Material for locating displayed items:
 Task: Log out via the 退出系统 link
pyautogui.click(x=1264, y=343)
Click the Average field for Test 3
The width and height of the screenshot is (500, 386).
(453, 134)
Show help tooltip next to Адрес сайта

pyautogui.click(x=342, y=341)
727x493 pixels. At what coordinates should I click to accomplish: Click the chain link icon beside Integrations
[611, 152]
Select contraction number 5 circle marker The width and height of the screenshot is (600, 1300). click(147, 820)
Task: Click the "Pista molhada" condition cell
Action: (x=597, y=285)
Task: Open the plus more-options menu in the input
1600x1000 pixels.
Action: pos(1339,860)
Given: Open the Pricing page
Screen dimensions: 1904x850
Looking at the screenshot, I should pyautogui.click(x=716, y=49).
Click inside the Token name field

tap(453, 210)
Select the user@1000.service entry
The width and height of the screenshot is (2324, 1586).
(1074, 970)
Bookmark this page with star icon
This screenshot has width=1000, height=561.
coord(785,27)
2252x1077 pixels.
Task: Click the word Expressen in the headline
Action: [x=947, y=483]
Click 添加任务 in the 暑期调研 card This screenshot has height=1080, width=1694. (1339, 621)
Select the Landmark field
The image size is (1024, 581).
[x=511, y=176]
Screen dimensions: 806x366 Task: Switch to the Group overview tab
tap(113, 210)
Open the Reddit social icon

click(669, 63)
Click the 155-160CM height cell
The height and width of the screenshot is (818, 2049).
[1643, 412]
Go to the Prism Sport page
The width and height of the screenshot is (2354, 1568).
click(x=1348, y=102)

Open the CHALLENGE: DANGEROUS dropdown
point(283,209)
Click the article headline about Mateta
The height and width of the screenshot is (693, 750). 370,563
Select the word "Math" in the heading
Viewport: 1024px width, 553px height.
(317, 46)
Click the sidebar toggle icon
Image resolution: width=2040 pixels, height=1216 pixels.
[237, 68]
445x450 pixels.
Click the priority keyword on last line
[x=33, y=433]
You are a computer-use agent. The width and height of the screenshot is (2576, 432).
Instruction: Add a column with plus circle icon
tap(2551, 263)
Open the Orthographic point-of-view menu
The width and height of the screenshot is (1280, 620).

To be done:
Lay out all of the material above as a Markdown table, with a "Row" column numbering each line and a "Line" column holding its text. Leave out the blank lines.

Response below:
| Row | Line |
|---|---|
| 1 |  Task: Log out via the 退出系统 link |
| 2 | pyautogui.click(x=1264, y=343) |
| 3 | Click the Average field for Test 3 |
| 4 | The width and height of the screenshot is (500, 386). |
| 5 | (453, 134) |
| 6 | Show help tooltip next to Адрес сайта |
| 7 | pyautogui.click(x=342, y=341) |
| 8 | 727x493 pixels. At what coordinates should I click to accomplish: Click the chain link icon beside Integrations |
| 9 | [611, 152] |
| 10 | Select contraction number 5 circle marker The width and height of the screenshot is (600, 1300). click(147, 820) |
| 11 | Task: Click the "Pista molhada" condition cell |
| 12 | Action: (x=597, y=285) |
| 13 | Task: Open the plus more-options menu in the input |
| 14 | 1600x1000 pixels. |
| 15 | Action: pos(1339,860) |
| 16 | Given: Open the Pricing page |
| 17 | Screen dimensions: 1904x850 |
| 18 | Looking at the screenshot, I should pyautogui.click(x=716, y=49). |
| 19 | Click inside the Token name field |
| 20 | tap(453, 210) |
| 21 | Select the user@1000.service entry |
| 22 | The width and height of the screenshot is (2324, 1586). |
| 23 | (1074, 970) |
| 24 | Bookmark this page with star icon |
| 25 | This screenshot has width=1000, height=561. |
| 26 | coord(785,27) |
| 27 | 2252x1077 pixels. |
| 28 | Task: Click the word Expressen in the headline |
| 29 | Action: [x=947, y=483] |
| 30 | Click 添加任务 in the 暑期调研 card This screenshot has height=1080, width=1694. (1339, 621) |
| 31 | Select the Landmark field |
| 32 | The image size is (1024, 581). |
| 33 | [x=511, y=176] |
| 34 | Screen dimensions: 806x366 Task: Switch to the Group overview tab |
| 35 | tap(113, 210) |
| 36 | Open the Reddit social icon |
| 37 | click(669, 63) |
| 38 | Click the 155-160CM height cell |
| 39 | The height and width of the screenshot is (818, 2049). |
| 40 | [1643, 412] |
| 41 | Go to the Prism Sport page |
| 42 | The width and height of the screenshot is (2354, 1568). |
| 43 | click(x=1348, y=102) |
| 44 | Open the CHALLENGE: DANGEROUS dropdown |
| 45 | point(283,209) |
| 46 | Click the article headline about Mateta |
| 47 | The height and width of the screenshot is (693, 750). 370,563 |
| 48 | Select the word "Math" in the heading |
| 49 | Viewport: 1024px width, 553px height. |
| 50 | (317, 46) |
| 51 | Click the sidebar toggle icon |
| 52 | Image resolution: width=2040 pixels, height=1216 pixels. |
| 53 | [237, 68] |
| 54 | 445x450 pixels. |
| 55 | Click the priority keyword on last line |
| 56 | [x=33, y=433] |
| 57 | You are a computer-use agent. The width and height of the screenshot is (2576, 432). |
| 58 | Instruction: Add a column with plus circle icon |
| 59 | tap(2551, 263) |
| 60 | Open the Orthographic point-of-view menu |
| 61 | The width and height of the screenshot is (1280, 620). |